• **TÂCHE À RÉALISER**: Rédigez la suite du texte consacré au conseil scientifique et aux masques, en reprenant juste après sa dernière phrase.

• **TEXTE D'ÉTUDE**:
Dès le début, le conseil scientifique a fait le constat qu'il n'y avait pas de masques et que les masques disponibles devaient être utilisés en priorité par les soignants, qui encourraient le risque le plus important. Nos propositions ont donc tenu compte de la réalité de notre capacité à avoir les masques, et nous l'avons dit. Permettez-moi de rappeler que nous ne jouions aucun rôle opérationnel dans la commande de masques. Personnellement, je pense que nous aurions dû faire plus largement appel à certaines structures privées ou à de grandes ONG dont les capacités opérationnelles auraient pu être mieux utilisées. Par ailleurs, vous avez vu qu'il y avait eu une évolution, y compris scientifique, sur l'intérêt du port du masque. Nous avons réussi, avec d'autres comités internationaux - et notamment l'OMS dont la position a évolué -, à construire une doctrine dans laquelle le masque constitue un outil additionnel pour se protéger et protéger les autres. L'évolution de nos avis a donc tenu compte de la réalité du nombre de masques et de ce que l'on attendait du port de ce masque.

• **INFORMATIONS**:
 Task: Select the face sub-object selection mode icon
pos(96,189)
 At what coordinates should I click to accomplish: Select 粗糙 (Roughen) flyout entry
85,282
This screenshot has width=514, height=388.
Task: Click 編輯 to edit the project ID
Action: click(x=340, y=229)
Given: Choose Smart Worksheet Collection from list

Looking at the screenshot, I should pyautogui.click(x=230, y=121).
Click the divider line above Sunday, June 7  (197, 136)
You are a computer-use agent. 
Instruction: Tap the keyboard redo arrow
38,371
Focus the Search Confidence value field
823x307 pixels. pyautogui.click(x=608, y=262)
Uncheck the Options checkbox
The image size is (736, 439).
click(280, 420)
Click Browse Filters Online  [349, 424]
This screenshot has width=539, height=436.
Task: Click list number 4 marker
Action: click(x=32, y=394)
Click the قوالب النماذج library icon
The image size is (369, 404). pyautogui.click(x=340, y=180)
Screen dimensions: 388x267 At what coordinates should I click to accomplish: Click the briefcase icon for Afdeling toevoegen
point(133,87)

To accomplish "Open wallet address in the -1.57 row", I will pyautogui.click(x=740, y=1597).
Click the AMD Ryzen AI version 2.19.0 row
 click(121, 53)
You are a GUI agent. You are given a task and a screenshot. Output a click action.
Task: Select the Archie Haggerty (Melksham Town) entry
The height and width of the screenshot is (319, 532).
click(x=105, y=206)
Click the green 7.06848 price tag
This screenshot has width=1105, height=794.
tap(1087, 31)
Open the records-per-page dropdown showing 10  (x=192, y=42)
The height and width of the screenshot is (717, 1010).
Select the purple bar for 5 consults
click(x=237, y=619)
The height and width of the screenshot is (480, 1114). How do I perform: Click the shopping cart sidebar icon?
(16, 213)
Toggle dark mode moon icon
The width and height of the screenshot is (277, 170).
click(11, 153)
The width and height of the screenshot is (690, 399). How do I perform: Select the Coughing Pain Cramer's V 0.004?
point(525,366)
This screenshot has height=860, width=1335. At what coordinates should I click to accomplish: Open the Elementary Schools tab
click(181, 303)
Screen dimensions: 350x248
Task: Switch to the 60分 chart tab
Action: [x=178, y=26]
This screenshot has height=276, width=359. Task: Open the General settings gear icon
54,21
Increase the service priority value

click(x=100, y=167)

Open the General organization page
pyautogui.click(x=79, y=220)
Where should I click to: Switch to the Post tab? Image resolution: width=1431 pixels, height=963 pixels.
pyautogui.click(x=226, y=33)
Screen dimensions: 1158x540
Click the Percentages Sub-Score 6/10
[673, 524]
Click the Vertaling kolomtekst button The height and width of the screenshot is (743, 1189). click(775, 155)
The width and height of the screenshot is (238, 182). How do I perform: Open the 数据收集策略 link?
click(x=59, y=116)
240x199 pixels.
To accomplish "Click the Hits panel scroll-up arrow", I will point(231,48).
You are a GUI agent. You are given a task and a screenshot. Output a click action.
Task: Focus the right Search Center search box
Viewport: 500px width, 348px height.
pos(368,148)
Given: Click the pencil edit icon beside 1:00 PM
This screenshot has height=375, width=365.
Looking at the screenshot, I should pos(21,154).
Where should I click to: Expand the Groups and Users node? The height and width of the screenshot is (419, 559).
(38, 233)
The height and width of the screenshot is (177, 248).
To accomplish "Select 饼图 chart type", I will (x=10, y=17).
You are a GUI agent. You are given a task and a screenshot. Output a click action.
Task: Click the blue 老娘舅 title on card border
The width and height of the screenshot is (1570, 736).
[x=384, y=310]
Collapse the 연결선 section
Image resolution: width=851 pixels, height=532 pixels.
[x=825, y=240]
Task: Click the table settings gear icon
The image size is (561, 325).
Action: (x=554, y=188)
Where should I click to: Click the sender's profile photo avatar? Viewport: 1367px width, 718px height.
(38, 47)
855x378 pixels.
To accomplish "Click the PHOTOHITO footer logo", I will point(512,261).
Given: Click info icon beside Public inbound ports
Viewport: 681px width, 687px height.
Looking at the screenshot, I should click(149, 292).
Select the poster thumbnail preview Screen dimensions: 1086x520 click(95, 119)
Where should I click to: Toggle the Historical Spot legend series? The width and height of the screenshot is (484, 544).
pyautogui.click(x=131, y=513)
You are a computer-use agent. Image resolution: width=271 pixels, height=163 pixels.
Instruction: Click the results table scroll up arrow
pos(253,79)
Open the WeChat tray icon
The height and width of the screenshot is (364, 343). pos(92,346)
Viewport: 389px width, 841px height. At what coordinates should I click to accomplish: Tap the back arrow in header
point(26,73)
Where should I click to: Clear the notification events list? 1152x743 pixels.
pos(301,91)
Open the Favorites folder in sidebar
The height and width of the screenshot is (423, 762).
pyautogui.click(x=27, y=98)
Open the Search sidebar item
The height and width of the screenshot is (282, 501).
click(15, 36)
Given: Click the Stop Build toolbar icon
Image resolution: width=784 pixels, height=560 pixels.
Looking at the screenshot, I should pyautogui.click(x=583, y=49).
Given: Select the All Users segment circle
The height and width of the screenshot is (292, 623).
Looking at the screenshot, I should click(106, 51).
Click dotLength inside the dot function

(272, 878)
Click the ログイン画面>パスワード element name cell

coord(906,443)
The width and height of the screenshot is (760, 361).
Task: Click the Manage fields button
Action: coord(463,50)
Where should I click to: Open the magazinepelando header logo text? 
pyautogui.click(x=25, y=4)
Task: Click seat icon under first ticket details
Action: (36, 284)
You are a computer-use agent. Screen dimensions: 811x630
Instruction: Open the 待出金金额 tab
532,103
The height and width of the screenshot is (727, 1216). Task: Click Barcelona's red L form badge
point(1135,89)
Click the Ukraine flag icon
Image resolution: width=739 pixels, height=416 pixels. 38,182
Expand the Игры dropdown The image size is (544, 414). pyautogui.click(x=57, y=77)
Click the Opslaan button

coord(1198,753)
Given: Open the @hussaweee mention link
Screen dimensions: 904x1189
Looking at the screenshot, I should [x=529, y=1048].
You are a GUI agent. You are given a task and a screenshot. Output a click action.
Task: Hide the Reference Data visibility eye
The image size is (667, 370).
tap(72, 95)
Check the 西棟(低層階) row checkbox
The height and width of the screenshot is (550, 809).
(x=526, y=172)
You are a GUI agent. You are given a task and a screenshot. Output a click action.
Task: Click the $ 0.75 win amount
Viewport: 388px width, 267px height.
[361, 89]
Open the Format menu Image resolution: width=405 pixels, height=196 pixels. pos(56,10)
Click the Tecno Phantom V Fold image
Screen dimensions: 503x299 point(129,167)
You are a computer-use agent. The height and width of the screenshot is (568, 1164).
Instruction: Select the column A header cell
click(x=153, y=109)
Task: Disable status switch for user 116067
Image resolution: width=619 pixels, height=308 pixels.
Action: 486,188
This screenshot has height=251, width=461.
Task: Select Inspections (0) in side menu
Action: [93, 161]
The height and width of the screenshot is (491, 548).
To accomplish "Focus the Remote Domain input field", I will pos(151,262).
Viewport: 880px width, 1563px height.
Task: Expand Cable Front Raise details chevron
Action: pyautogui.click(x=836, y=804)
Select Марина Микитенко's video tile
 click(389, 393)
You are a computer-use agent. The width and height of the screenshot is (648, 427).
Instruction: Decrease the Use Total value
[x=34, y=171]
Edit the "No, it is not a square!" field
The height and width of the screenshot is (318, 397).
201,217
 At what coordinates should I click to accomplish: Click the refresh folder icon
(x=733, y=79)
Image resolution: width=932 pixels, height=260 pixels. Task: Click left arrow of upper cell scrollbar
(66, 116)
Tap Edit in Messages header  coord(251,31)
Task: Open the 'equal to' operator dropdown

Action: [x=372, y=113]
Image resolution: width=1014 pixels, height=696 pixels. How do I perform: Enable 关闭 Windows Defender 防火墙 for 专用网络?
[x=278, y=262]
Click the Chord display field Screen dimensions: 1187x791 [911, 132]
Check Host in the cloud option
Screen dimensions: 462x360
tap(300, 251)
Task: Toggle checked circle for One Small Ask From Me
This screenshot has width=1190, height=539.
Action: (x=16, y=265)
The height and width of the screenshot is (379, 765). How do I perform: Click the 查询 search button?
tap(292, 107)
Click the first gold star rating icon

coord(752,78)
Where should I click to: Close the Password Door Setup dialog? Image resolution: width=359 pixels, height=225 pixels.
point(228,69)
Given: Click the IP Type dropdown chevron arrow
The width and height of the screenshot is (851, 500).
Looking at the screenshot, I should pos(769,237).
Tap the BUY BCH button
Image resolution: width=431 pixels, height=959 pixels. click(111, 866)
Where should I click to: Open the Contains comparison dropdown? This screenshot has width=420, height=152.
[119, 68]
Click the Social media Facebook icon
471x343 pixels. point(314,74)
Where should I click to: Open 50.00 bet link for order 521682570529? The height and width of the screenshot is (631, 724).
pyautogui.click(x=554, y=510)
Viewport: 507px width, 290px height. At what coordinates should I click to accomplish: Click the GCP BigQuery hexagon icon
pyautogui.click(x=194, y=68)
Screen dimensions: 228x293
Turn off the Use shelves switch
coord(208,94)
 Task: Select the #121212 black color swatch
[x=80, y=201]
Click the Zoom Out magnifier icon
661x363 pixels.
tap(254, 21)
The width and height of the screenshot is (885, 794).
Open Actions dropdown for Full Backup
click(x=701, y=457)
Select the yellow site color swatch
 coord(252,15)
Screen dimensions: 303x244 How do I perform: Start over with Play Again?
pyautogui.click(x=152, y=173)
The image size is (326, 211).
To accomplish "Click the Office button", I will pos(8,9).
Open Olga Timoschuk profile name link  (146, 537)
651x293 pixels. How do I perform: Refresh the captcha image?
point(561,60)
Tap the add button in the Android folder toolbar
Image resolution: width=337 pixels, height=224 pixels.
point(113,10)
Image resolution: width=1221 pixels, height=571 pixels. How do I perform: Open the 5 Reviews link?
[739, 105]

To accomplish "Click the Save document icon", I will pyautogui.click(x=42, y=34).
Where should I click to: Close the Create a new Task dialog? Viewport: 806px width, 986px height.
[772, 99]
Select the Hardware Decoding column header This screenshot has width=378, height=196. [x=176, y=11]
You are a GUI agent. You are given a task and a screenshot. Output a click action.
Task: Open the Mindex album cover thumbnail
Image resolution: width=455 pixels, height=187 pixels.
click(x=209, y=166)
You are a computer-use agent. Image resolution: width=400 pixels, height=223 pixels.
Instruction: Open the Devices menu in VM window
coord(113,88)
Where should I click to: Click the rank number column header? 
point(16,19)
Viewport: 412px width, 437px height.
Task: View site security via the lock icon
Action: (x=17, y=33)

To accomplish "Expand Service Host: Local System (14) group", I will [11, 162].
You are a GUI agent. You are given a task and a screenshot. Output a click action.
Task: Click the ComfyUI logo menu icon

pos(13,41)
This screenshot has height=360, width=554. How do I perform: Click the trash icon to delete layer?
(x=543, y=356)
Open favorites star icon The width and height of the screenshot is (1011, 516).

• **RÉPONSE RÉDIGÉE**:
Il faut peut-être attendre encore un tout petit peu avant de faire des comparaisons internationales. Les Italiens ont bien géré la crise : ils ont été en première ligne, mais aujourd'hui le niveau de circulation virale y est beaucoup plus faible que chez nous. La Grande-Bretagne a eu la chance que son Premier ministre ait été atteint, car il était initialement sur la même ligne que le président américain, mais il s'est fait très peur et a ensuite effectué un revirement de position. La situation britannique illustre parfaitement les conséquences d'un retard de 8 ou 10 jours dans la prise de décision concernant une épidémie qui évolue exponentiellement. Il est plus difficile de se prononcer sur l'Espagne, car les éléments de comparaison ne sont pas encore stabilisés.
La France ne va pas s'en sortir si mal, probablement parce que son système de soins hospitaliers est assez extraordinaire lorsqu'il est confronté à l'urgence. Nous étions déjà dans une crise hospitalière lourde en raison des contraintes budgétaires qui pèsent sur l'hôpital depuis longtemps. Mais ce qui a été réalisé de façon extraordinaire en mars et avril ne pourra pas forcément être réédité, car on observe une fatigue générale, une lassitude et des difficultés de recrutement : c'est pour cela que nous devons aujourd'hui prévenir et éviter de nous retrouver dans le même type de situation.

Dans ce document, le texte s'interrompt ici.